From a commentary by Kathleen Falk in The Capital Times:
We elect governors to solve problems, not create them.
Unfortunately, when it comes to energy and green jobs, Gov. Scott Walker is making things worse. Here’s how:
One of the big drags on our state’s economy is the amount of money we spend for energy. Right now we send $12.5 billion every year to out-of-state companies to power our businesses and homes and to fuel our vehicles.
Walker is making this problem even worse:
• Walker stopped construction of a new biomass power plant. This renewable energy plant would have produced power locally with the added benefit of buying biomass from local farmers or utilizing waste wood.
• Walker shelved the wind energy siting rules devised through years of negotiation. That cost about 1,100 Wisconsin jobs and dried up $600 million in investments by driving three wind farm companies out of state.
• Walker eliminated the state’s Office of Energy Independence and gutted programs that encourage companies to become energy efficient. He outsourced “Focus on Energy” money to a Louisiana-based company to run the program.
My work as Dane County executive shows what we can accomplish when we work together rather than working to gain personal power and tearing people apart.
I was a frugal county executive — not only does it come naturally since I’m German/Irish from Milwaukee, but the top executive must be careful with taxpayers’ money.
Over a decade ago, faced with the problem of highly polluting methane produced at the county landfill, I found a solution: We converted the methane to electricity and sold it to the local utility — enough to power 4,000 homes a year, eliminate burning 16,000 tons of coal, and earning over $3 million a year for taxpayers.
I also led the charge to retrofit old government facilities, producing energy and cost savings. Dane County boasts solar panels at the airport, zoo, park buildings and county offices.
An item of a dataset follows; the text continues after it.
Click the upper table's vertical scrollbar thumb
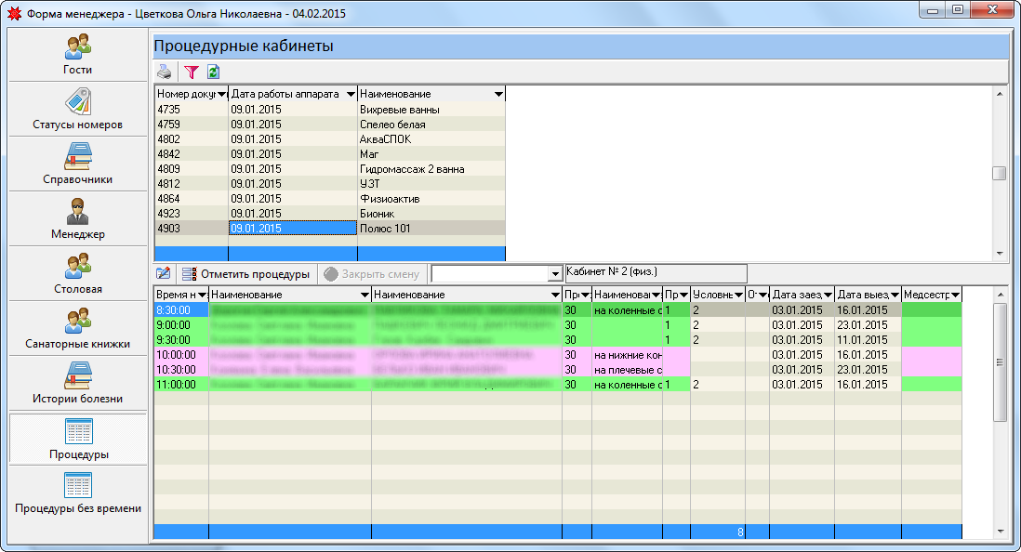The width and height of the screenshot is (1021, 552). point(999,173)
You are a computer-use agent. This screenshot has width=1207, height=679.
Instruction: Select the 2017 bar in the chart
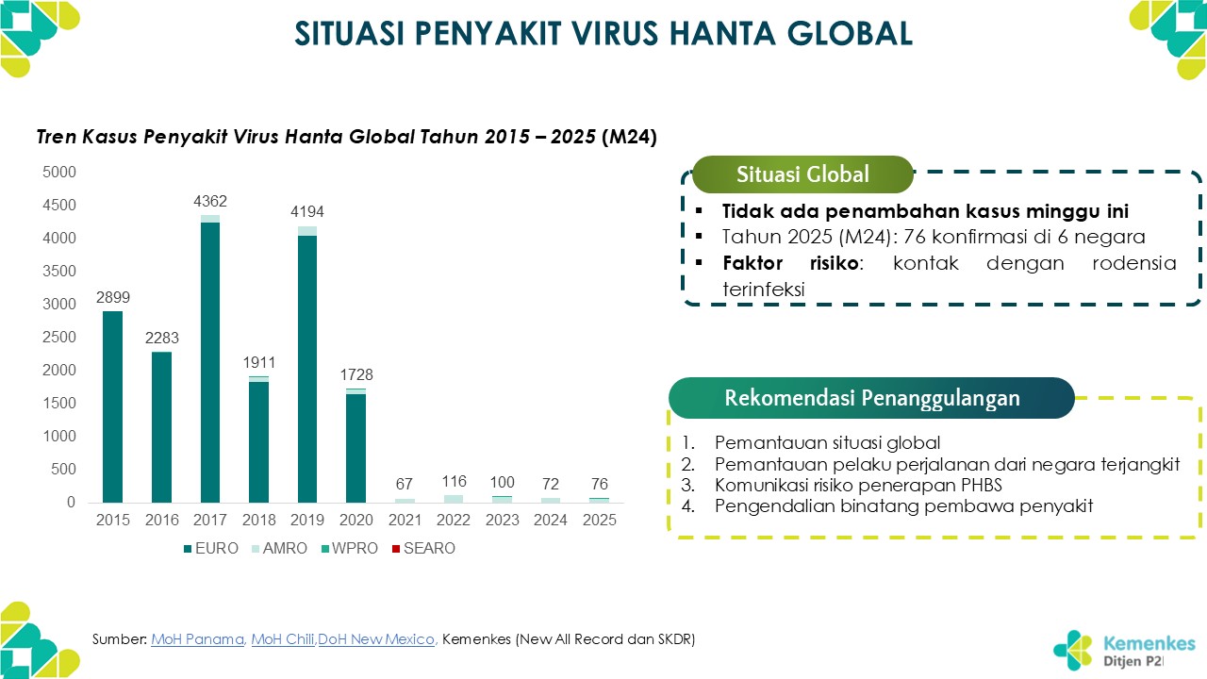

Underneath the new county nursing home is a geothermal system that cools and heats the buildings.
We brought green jobs to Dane County through Cow Power. Dairy is almost a billion-dollar part of the county’s economy. Helping the dairy industry grow and at the same time preventing pollution from hurting our lakes and streams makes real economic sense.
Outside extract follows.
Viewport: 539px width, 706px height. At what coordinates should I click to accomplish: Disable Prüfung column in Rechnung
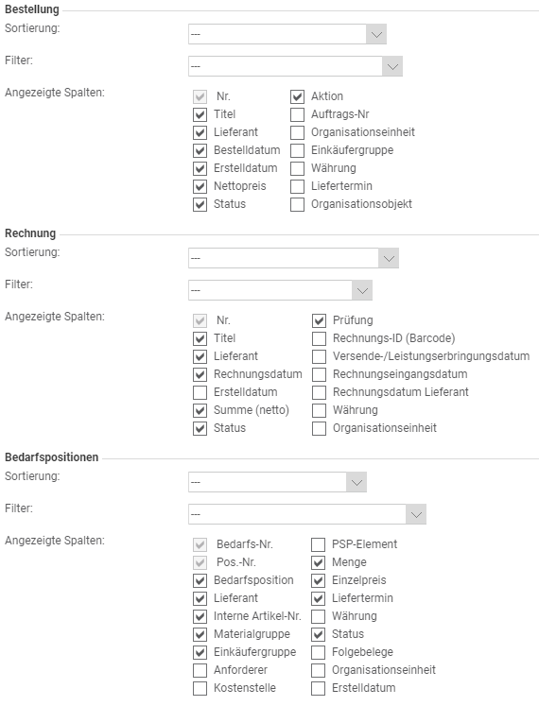point(319,320)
Working with farmers, a private Wisconsin company, the local utility and county government, our county built the first community manure digester in our state. It uses manure from 2,500 cows, produces green energy that fuels the equivalent of 2,500 homes, and keeps phosphorus out of county lakes. It’s so successful that we are now on to a second digester! The Environmental Protection Agency has us speaking to other states in the Midwest so they can do the same thing.
The governor ought to be working with farmers and private companies to replicate Cow Power around the state.
The governor ought to build the biomass plant.